As of Version 3.0, any mappings that are valid in the g2p library are supported. Here are a few:

* Heiltsuk Doulos Font -> Unicode
```{r, engine='python', count_lines}
convertextract path/to/foo.docx -il hei -ol hei-doulos
```

* Heiltsuk Times Font -> Unicode
```{r, engine='python', count_lines}
convertextract path/to/foo.docx -il hei -ol hei-times
```

* Tsilhqot'in Doulos Font -> Unicode
```{r, engine='python', count_lines}
convertextract path/to/foo.docx -il clc -ol clc-doulos
```

* Navajo Times Font -> Unicode
```{r, engine='python', count_lines}
convertextract path/to/foo.docx -il nav -ol nav-times
```

#### Using Regular Expressions

As of Version 1.5, there is support for Regular Expressions. If you do not need to use context-sensitive conversions, you do not need to include them.

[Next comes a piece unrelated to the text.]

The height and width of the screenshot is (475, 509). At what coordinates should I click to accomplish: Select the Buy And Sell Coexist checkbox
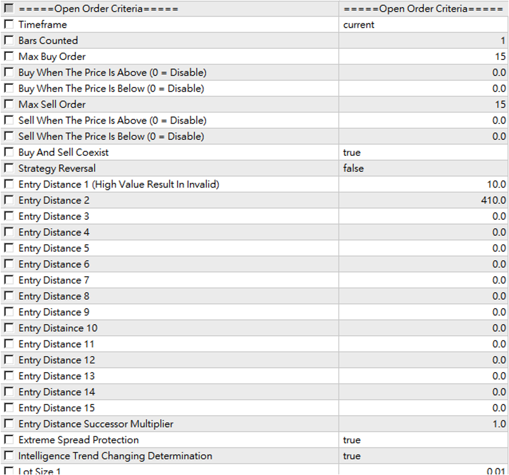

However, if you do, you should set up your correspondence sheet as follows:

|    in   |  out  |  context_before | context_after |
|:-:|:-:|:-:|:-:|
| aa| å|[k,d]|$| 
| aa| æ|t|$|
| aa| a:|||

For more information on how the g2p is acutally processed, please visit <https://github.com/roedoejet/g2p>.

#### Use as Python package
You can use the package in a Python script, which returns converted text, but without formatting. Running the script will still create a `foo_converted.docx` file.
```python
import convertextract
text = convertextract.process('foo.docx', mapping='bar.xlsx')
```

You can also use convertextract to just convert text in Python using `process_text`.

```python
import convertextract
text = convertextract.process_text('test', mapping=[{'in': 't', 'out': 'p', 'context_before': '^', 'context_after': 'e'}])
```

## Use with GUI (Graphical User Interface)

Convertextract can also run in a GUI (for Mac **only**)

### Installing the GUI
To download the app, go to [https://github.com/roedoejet/convertextract/releases](https://github.com/roedoejet/convertextract/releases) and select the most recent version.

![download](https://raw.githubusercontent.com/roedoejet/convertextract/master/docs/assets/download.png)

Click to unzip the file, and then *right-click* and select `open`. You must *right-click* or the Mac permissions will not allow you to open the app.
![unzip](https://raw.githubusercontent.com/roedoejet/convertextract/master/docs/assets/unzip.png)
![open](https://raw.githubusercontent.com/roedoejet/convertextract/master/docs/assets/open.png)

### Using the GUI
The Convertextract app has four arguments:

1.  A file containing text to convert (As of version 3.2.2 **.csv**,
 **.psv**, **.tsv**, **.doc**, **.docx**, **.txt**, **.eaf**, **.json**, **.pptx**, **.html**, **.xls**, **.xlsx** are supported).

2.  A code that specifies the desired encoding, for example `UTF-8`.

3. A code corresponding to the input language of the text.

4.  A code corresponding to the desired output language of the text.

There is also the option for custom g2p lookup tables if your mapping is not already in the [g2p](https://github.com/roedoejet/g2p) library.

![gui](https://raw.githubusercontent.com/roedoejet/convertextract/master/docs/assets/gui.png)

The GUI will produce a new file `path/to/foo_converted.docx` which will contain the same content as `path/to/foo.docx` but with find/replace performed for all correspondences listed in the mapping. The file format will remain the same as the input file.